> [Work request]: Copy out, unchanged, every line from the start of the records to the line that contains "2549x1062 pixels.", and stop there.

(Saved entries)
===
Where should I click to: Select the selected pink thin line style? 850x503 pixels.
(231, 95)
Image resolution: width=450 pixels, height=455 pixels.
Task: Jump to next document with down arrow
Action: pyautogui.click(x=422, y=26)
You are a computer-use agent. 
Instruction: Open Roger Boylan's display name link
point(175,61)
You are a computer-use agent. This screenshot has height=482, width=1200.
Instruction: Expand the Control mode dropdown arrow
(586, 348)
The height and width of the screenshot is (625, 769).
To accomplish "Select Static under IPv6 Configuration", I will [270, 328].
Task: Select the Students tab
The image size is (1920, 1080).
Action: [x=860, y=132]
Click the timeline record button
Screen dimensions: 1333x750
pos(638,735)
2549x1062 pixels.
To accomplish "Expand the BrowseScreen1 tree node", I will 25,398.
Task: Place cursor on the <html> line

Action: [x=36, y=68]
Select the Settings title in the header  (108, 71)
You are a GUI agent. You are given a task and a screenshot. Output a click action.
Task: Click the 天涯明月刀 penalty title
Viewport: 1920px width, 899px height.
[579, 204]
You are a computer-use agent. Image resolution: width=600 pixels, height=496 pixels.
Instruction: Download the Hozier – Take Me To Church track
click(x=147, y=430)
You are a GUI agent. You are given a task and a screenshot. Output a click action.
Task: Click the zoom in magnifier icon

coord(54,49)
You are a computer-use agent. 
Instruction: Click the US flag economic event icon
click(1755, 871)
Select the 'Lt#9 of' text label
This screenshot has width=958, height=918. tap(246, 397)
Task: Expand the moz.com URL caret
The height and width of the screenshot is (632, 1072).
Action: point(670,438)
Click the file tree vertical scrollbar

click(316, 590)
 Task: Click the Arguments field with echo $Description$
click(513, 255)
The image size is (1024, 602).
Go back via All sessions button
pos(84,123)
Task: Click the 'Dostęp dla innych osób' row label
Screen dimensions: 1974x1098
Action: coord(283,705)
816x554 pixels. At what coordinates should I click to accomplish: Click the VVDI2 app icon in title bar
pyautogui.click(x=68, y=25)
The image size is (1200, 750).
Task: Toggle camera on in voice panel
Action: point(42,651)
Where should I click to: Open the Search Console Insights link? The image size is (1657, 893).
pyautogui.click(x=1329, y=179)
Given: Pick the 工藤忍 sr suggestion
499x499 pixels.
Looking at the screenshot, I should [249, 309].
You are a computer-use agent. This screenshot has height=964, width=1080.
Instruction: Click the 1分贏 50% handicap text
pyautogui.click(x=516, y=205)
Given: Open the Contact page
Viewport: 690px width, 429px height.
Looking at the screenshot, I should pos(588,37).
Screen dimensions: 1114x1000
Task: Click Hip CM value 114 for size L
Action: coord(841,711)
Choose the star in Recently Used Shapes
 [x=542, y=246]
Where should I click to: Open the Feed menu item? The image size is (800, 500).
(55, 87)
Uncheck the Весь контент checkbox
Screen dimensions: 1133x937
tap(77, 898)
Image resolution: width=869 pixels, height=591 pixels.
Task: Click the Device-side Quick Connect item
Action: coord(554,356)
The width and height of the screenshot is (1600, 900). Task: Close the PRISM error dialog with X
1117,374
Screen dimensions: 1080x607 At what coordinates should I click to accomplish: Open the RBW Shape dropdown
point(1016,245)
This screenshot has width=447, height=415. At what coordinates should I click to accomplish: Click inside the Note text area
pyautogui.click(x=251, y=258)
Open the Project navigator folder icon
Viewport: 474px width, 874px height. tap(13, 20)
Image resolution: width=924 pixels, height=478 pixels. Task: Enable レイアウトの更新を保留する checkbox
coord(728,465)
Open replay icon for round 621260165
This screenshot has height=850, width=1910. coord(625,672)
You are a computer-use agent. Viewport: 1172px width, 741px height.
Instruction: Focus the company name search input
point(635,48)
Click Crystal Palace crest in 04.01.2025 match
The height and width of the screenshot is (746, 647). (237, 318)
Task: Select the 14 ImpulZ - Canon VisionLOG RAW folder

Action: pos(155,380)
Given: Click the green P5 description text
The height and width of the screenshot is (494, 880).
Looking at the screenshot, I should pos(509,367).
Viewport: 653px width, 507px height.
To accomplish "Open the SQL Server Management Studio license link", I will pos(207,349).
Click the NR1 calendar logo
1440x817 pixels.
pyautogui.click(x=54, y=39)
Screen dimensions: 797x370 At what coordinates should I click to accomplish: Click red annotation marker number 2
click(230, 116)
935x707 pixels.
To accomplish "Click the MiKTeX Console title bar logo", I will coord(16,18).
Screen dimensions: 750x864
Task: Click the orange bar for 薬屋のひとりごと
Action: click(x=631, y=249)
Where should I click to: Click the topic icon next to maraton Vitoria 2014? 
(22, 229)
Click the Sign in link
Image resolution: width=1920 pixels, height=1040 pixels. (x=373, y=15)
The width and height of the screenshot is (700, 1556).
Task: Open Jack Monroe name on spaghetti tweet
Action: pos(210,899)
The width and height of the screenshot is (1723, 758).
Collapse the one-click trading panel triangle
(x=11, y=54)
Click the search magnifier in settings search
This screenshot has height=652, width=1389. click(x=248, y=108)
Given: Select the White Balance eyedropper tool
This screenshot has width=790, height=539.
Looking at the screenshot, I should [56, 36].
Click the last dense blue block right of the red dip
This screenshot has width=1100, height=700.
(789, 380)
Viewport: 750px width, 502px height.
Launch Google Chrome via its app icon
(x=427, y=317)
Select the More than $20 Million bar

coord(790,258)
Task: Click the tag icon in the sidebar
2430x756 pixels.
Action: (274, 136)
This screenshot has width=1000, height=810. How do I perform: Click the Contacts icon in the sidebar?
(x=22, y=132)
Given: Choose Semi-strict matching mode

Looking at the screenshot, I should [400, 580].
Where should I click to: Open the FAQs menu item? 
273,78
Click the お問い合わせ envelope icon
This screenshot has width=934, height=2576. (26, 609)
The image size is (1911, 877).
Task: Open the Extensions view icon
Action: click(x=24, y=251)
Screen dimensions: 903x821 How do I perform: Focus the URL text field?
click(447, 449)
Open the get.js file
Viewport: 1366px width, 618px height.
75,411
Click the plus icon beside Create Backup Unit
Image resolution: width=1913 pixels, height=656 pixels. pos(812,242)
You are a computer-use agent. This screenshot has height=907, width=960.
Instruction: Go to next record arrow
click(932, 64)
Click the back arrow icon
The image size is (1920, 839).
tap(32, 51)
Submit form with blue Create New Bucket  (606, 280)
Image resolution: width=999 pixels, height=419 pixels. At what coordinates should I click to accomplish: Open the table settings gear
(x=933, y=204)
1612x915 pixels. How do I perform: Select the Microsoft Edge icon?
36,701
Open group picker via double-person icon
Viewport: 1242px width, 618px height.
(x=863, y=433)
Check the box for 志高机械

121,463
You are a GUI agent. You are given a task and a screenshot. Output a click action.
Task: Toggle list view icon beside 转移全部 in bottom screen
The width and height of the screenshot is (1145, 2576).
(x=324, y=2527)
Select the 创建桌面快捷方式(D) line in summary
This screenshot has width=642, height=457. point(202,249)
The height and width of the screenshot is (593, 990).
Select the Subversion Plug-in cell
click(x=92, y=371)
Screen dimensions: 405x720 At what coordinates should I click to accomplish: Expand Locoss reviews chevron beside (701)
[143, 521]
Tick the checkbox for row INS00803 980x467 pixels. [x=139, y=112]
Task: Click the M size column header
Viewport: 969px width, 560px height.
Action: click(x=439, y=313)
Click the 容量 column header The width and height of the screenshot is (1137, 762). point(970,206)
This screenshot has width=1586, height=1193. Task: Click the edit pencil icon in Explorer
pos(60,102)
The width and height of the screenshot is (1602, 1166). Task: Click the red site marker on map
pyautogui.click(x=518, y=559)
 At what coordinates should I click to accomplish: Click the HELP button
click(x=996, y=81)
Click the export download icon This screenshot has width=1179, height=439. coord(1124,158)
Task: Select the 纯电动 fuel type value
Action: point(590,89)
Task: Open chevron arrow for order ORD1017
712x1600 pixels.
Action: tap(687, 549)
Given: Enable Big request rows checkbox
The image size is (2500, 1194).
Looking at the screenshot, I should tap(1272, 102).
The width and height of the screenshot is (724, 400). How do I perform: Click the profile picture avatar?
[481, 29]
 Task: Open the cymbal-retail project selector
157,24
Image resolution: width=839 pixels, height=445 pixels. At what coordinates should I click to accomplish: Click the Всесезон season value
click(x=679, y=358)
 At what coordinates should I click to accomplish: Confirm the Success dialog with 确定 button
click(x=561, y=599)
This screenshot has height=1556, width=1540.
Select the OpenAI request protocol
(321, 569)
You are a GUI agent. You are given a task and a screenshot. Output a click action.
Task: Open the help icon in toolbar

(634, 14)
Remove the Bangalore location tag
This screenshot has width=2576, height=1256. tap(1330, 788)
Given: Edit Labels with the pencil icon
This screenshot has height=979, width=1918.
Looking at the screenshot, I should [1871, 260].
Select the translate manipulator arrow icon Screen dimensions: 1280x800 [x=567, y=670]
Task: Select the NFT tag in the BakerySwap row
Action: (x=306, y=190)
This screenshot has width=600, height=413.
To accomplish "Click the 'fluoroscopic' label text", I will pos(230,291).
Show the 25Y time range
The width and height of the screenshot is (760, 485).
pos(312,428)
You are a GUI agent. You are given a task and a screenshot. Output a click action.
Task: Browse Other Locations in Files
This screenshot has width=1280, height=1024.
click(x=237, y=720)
===
> [Response below]:
Where should I click to: Select the selected pink thin line style? 850x503 pixels.
(231, 95)
Image resolution: width=450 pixels, height=455 pixels.
Task: Jump to next document with down arrow
Action: pyautogui.click(x=422, y=26)
You are a computer-use agent. 
Instruction: Open Roger Boylan's display name link
point(175,61)
You are a computer-use agent. This screenshot has height=482, width=1200.
Instruction: Expand the Control mode dropdown arrow
(586, 348)
The height and width of the screenshot is (625, 769).
To accomplish "Select Static under IPv6 Configuration", I will [270, 328].
Task: Select the Students tab
The image size is (1920, 1080).
Action: [x=860, y=132]
Click the timeline record button
Screen dimensions: 1333x750
pos(638,735)
2549x1062 pixels.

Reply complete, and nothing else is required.